Reggio Emilia, il cinema come linguaggio dell’inclusione: al Rosebud parte “Cinema Senza Barriere”
di Redazione
16/10/2025
Dal 21 ottobre il Cinema Rosebud apre le porte a “Cinema Senza Barriere”, una rassegna cinematografica che trasforma lo schermo in spazio di incontro e riflessione collettiva. Promossa dall’Università di Modena e Reggio Emilia e dalla Fondazione Durante e Dopo di Noi Ets, con il sostegno del Comune di Reggio Emilia e delle Farmacie Comunali Riunite, l’iniziativa propone quattro serate a ingresso libero dedicate al tema dell’inclusione, del riscatto e della dignità della persona.
Una città che si racconta attraverso le differenze
“Cinema Senza Barriere è un’occasione per guardare la città con occhi diversi – spiega l’assessora Annalisa Rabitti –. La cultura può cambiare la percezione della disabilità, renderla parte del racconto comune e non una condizione di isolamento.
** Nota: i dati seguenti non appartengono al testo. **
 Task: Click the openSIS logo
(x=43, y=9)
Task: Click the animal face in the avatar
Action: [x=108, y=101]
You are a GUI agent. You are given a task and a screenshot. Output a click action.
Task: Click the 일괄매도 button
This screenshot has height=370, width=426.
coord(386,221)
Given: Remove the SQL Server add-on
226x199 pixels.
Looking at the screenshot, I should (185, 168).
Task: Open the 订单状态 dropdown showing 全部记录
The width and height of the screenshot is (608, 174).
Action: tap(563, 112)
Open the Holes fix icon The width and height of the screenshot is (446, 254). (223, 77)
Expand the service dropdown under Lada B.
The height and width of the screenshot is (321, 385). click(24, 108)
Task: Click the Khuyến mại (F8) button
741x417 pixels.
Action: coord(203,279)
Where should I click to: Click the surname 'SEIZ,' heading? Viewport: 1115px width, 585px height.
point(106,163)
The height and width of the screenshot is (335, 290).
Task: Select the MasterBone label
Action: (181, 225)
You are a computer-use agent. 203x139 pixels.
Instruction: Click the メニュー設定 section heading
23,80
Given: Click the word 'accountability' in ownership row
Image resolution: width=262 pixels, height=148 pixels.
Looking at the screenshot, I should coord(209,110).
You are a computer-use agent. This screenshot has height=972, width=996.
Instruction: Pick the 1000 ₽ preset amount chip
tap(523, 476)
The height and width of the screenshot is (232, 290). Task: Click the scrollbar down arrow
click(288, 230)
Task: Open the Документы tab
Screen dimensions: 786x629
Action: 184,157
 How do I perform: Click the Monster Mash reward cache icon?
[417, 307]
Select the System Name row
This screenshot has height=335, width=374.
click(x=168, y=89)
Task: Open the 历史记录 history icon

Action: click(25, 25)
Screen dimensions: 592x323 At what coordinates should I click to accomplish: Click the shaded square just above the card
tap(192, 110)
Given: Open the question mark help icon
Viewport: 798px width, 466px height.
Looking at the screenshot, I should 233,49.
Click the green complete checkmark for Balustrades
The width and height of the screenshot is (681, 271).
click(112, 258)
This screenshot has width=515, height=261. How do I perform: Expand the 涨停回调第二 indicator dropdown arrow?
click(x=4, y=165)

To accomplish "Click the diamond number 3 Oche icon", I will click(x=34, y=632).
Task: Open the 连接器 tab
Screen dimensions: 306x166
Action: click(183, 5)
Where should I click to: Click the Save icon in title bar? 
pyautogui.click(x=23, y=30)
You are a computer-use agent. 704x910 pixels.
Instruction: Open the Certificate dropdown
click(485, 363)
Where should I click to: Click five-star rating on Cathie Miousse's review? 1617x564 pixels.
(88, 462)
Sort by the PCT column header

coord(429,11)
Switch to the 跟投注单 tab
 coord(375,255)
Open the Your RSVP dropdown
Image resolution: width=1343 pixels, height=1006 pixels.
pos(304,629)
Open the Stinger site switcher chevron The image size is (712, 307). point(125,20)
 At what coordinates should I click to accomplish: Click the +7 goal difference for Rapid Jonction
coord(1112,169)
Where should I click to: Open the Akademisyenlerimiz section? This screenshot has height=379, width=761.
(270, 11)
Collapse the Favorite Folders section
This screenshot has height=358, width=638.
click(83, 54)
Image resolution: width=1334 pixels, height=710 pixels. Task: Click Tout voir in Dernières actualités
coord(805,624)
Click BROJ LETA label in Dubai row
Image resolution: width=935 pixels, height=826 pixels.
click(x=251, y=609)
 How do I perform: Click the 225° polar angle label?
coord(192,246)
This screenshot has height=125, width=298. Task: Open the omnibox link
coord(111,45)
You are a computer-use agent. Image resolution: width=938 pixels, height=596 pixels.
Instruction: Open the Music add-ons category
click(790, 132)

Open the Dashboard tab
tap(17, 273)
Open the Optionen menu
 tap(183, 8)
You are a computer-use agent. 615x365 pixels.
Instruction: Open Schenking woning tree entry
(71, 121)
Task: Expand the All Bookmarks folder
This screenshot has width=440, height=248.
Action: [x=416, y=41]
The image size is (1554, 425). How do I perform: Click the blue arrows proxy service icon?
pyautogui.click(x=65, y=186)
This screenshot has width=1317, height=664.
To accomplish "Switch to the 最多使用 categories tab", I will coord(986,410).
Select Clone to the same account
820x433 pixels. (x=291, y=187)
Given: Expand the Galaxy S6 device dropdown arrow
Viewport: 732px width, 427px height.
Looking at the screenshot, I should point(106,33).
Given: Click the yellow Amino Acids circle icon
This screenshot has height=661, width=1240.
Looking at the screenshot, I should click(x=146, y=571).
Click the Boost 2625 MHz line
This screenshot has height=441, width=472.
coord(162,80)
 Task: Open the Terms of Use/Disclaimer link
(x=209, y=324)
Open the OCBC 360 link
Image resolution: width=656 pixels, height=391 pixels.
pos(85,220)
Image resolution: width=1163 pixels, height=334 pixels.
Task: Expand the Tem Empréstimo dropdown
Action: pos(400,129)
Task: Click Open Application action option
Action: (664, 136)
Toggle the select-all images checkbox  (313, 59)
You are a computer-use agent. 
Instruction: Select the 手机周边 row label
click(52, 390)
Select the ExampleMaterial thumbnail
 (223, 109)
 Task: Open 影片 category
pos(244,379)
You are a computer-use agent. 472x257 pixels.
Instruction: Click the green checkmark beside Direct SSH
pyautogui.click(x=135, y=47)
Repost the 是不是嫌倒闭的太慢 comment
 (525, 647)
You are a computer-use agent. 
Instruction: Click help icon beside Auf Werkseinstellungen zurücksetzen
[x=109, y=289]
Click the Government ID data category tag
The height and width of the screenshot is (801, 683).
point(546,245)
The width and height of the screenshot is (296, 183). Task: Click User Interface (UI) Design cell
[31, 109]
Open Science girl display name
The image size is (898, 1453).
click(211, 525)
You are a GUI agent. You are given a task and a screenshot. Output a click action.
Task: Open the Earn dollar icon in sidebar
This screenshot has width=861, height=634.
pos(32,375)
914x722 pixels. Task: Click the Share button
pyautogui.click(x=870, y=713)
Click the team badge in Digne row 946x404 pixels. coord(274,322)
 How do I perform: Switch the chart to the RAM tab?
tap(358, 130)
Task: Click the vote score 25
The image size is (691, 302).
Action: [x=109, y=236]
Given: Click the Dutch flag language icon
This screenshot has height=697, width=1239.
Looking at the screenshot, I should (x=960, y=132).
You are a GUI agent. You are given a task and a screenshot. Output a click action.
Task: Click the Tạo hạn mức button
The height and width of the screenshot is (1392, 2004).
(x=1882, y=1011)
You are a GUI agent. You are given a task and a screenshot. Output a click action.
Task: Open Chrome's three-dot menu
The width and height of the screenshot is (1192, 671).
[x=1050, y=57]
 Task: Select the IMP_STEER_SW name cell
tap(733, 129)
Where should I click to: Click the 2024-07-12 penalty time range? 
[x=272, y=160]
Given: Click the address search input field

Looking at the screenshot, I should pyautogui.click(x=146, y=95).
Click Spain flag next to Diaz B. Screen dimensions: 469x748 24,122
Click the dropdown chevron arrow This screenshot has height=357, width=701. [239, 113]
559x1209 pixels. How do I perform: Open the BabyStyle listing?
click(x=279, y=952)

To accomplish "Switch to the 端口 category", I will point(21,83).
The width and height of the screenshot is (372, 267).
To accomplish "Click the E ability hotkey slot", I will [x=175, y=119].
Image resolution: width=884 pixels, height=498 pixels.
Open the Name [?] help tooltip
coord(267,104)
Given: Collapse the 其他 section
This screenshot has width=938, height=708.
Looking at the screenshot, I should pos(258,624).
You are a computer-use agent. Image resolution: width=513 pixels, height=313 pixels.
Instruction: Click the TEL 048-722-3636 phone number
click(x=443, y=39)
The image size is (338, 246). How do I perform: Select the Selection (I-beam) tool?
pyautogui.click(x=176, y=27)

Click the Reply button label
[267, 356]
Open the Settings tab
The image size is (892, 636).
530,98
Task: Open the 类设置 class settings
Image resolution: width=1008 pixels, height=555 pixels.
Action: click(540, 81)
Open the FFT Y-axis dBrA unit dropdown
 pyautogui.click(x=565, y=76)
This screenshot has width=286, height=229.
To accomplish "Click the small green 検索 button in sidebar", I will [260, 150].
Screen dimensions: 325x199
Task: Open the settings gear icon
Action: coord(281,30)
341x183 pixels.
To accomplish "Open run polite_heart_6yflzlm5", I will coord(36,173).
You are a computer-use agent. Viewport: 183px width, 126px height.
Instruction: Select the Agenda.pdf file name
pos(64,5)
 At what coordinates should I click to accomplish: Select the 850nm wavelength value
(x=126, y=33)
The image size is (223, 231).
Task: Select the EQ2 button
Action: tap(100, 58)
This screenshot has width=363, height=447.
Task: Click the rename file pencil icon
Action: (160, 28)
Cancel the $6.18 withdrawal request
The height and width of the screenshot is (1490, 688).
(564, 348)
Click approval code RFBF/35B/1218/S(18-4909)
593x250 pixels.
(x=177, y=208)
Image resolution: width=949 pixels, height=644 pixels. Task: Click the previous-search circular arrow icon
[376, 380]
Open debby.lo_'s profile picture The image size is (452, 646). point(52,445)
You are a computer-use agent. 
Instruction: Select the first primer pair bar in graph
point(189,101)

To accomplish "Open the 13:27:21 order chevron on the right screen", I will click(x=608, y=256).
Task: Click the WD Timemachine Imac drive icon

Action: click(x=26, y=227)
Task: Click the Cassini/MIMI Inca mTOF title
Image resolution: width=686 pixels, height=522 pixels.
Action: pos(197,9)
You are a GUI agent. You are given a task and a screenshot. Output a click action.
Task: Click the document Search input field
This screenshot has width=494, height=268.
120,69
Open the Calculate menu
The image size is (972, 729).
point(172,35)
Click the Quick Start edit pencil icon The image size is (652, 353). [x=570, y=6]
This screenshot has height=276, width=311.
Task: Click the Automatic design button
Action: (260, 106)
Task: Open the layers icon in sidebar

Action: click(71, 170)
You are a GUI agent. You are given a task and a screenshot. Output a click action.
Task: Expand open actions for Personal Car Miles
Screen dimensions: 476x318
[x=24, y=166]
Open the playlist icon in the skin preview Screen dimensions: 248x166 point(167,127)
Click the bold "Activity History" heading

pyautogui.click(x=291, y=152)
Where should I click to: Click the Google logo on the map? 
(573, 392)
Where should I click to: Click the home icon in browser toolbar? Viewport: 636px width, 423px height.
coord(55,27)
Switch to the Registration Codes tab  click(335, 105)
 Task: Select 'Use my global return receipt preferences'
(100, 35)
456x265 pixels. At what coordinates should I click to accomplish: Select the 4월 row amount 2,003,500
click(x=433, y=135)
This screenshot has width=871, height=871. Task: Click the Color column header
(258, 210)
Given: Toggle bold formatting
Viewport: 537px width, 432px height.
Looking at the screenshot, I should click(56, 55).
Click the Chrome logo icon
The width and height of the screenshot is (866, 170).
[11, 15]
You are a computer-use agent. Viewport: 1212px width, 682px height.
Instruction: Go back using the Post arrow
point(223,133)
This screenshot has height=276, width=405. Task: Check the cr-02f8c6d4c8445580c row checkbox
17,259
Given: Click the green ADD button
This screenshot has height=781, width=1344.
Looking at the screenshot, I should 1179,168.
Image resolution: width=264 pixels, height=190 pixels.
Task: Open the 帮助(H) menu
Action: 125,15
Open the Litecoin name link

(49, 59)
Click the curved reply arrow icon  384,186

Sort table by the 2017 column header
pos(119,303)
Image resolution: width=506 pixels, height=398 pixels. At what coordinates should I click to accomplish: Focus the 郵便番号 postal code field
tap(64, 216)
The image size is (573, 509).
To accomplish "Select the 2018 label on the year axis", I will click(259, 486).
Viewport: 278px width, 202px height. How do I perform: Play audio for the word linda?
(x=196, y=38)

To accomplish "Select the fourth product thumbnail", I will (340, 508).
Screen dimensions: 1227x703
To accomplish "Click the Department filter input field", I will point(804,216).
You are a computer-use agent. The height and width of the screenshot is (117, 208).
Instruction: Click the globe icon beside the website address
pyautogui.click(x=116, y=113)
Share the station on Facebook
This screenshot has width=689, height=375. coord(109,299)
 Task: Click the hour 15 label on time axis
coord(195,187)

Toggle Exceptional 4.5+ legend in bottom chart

È in questo che consiste il vero significato di Reggio Emilia Città senza Barriere: rendere visibile chi è stato invisibile, costruire comunità a partire dal riconoscimento reciproco”.
Ogni film sarà accompagnato da un momento di introduzione e dialogo, con la partecipazione di esperti e ospiti del mondo accademico e sociale.
“L’università deve essere un luogo accogliente, capace di far emergere le potenzialità di ciascuno – aggiungono Elisabetta Genovese e Giacomo Guaraldi di Unimore –. Il cinema è uno strumento prezioso per superare pregiudizi e prefigurare una società che riconosca la diversità come ricchezza.”
Il programma: quattro film per quattro prospettive di vita
La rassegna prende avvio martedì 21 ottobre con “Ugualmente diversi” di Federika Ponnetti, storia di giovani autistici che lavorano in una pizzeria e trovano nell’autonomia la chiave della dignità.
Seguiranno, nel 2026, “Quale Allegria” di *Francesco Frisari (13 gennaio), “In viaggio con mio figlio” di *Tony Goldwyn (10 febbraio) e “We Have a Dream” di *Pascal Plisson (10 marzo), viaggio internazionale che intreccia sei storie di disabilità e coraggio.
Il presidente di FCR, Andrea Capelli, ha ricordato come la rassegna “metta l’arte visiva al servizio del welfare collettivo, trasformando la fragilità in valore e creando benessere attraverso la cultura”.
Il cinema, in questa visione condivisa, diventa più che intrattenimento: è un atto di cittadinanza, capace di aprire spazi di dialogo e generare consapevolezza.